I've been working on a problem that this browser extension would solve really well. I've got a photo gallery with a hundred thousand photos in it where I implemented near-infinite scroll by creating a really tall div and then drawing about 2x as many thumbnails as are needed to fit in the current viewport, which is updated when the user scrolls. They are square thumbnails so it is easy to calculate exactly where to position each of them.
The advantage of this over infinite scroll is that the scrollbar is always there and always accurate, so coming back to the page after following a link works properly. Also, I don't have to send the information about all 100k photos on page load (I can load it with AJAX).
Cool, but seems like with your implementation, you can scroll too fast and get lost in the "white". Not sure how fix it, possible showing somekind of grid before loading the images could help.

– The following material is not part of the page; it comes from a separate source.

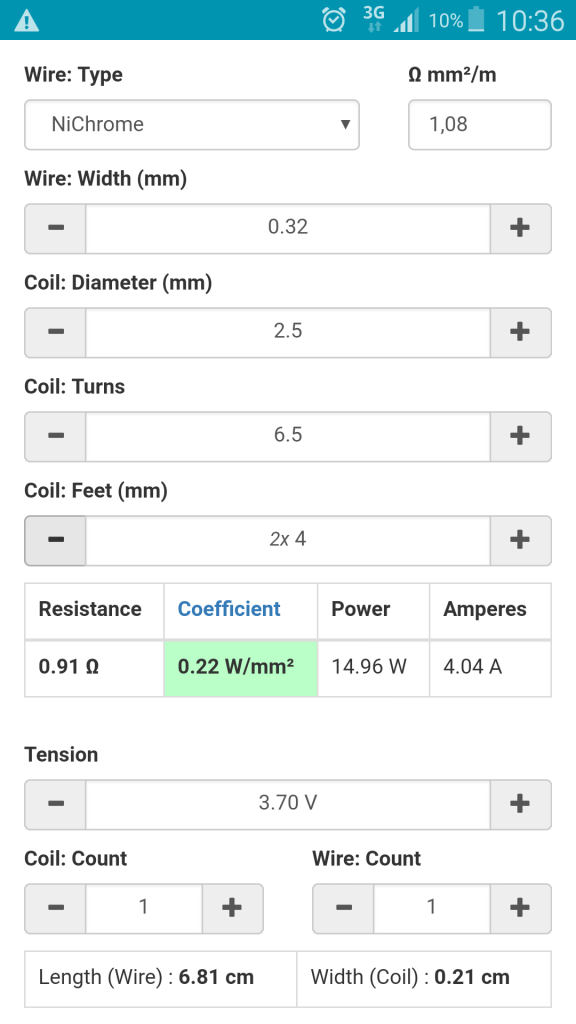Select the green 0.22 W/mm² coefficient cell
This screenshot has width=576, height=1024.
click(x=241, y=668)
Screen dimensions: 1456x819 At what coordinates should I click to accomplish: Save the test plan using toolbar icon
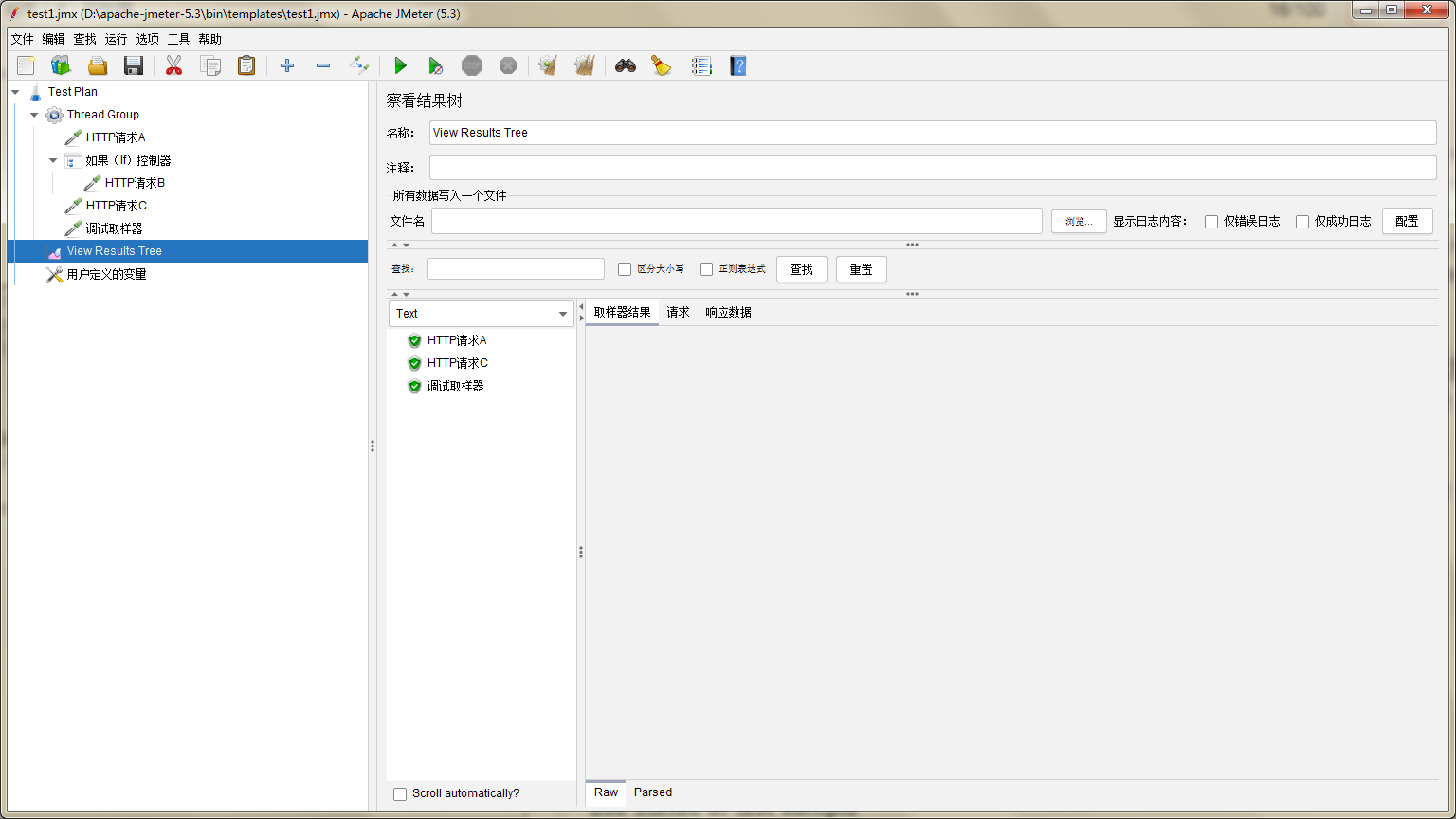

Thanks for the feedback. Rendering a grid would be easy to do and would help a lot.
I am debouncing the scroll events right now and haven't tried making the timing more aggressive so that it doesn't sit at white for as long as it does. Right now the long pause is just because of a timer.
The advantage of this over infinite scroll is that the scrollbar is always there and always accurate, so coming back to the page after following a link works properly. Also, I don't have to send the information about all 100k photos on page load (I can load it with AJAX).
A demo of how it works is at http://beta.hypercheese.com/search, and the code is at http://github.com/jewel/hypercheese/.
It sounds like having this in the browser will allow for much more complex layouts.